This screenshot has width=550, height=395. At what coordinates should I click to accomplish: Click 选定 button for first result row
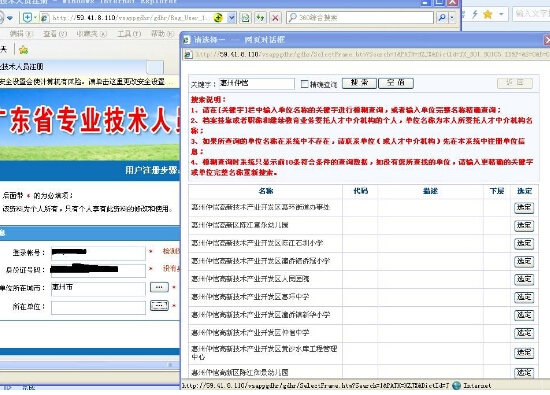(524, 208)
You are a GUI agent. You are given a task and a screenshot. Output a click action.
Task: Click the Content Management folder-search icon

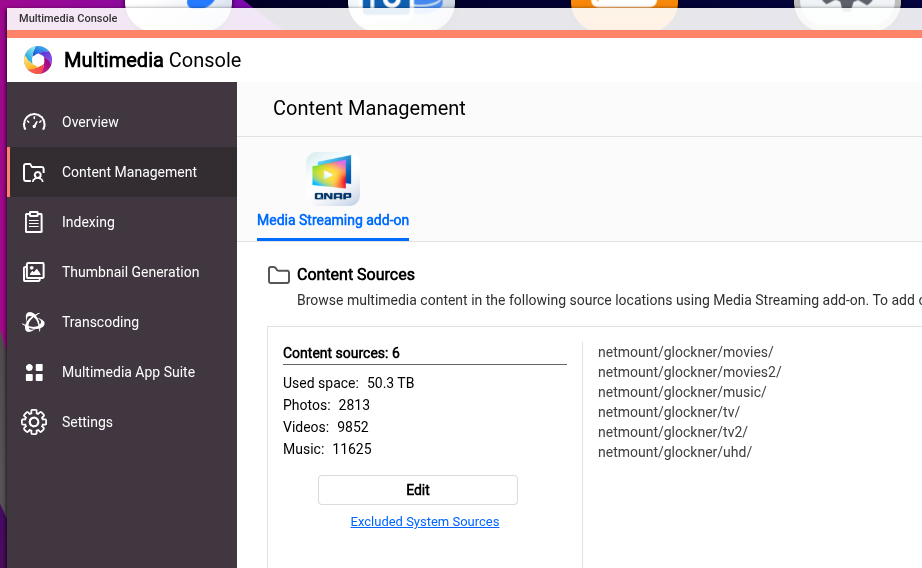(x=34, y=172)
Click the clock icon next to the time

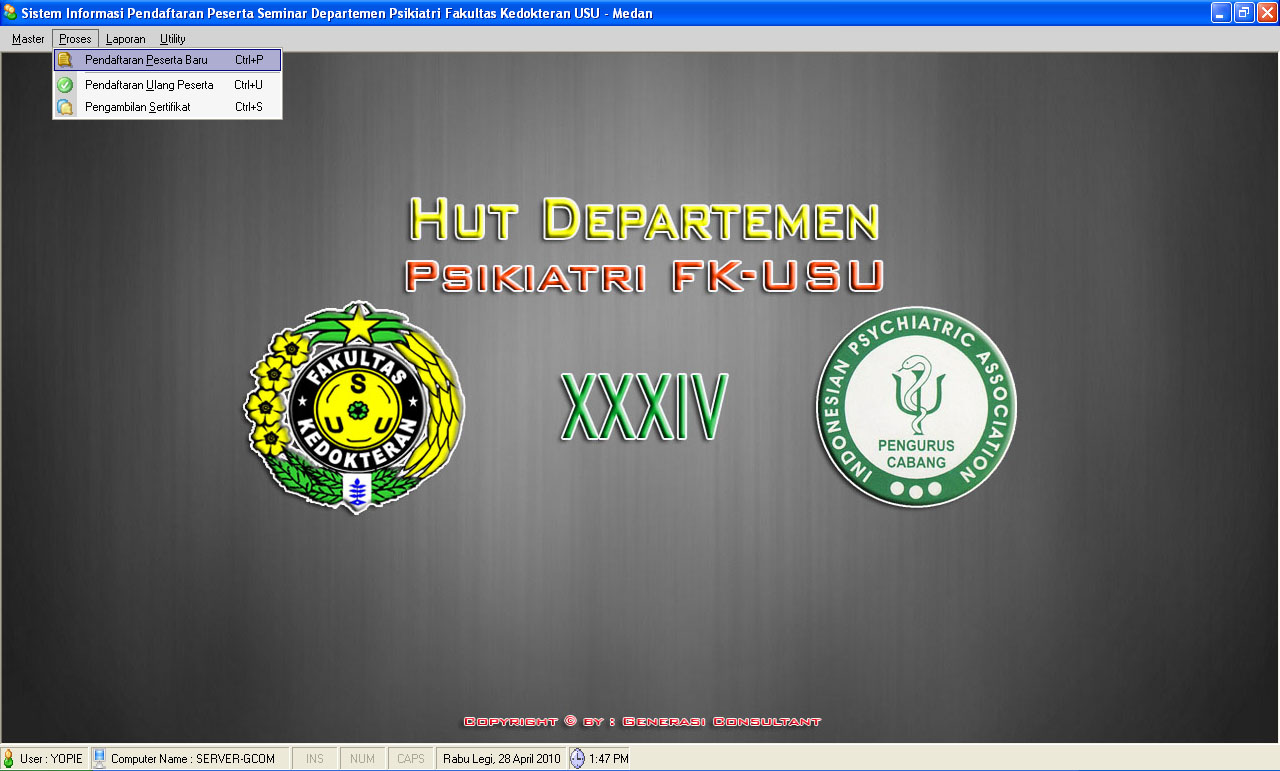tap(577, 759)
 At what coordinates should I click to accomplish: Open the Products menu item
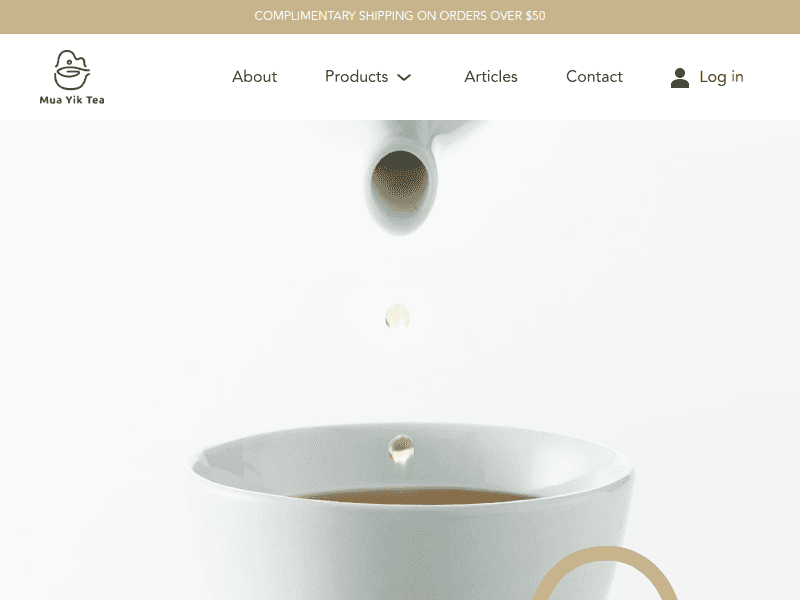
• • •
*Assignment*: The copy should match the records above exactly, except that pictures are dropped.

*Worked solution*:
This screenshot has width=550, height=395. At what coordinates should I click to accomplish: Click 选定 button for first result row
(524, 208)
You are a GUI agent. You are given a task and a screenshot. Output a click action.
Task: Click the Content Management folder-search icon

(x=34, y=172)
Click the clock icon next to the time

tap(577, 759)
 At what coordinates should I click to accomplish: Open the Products menu item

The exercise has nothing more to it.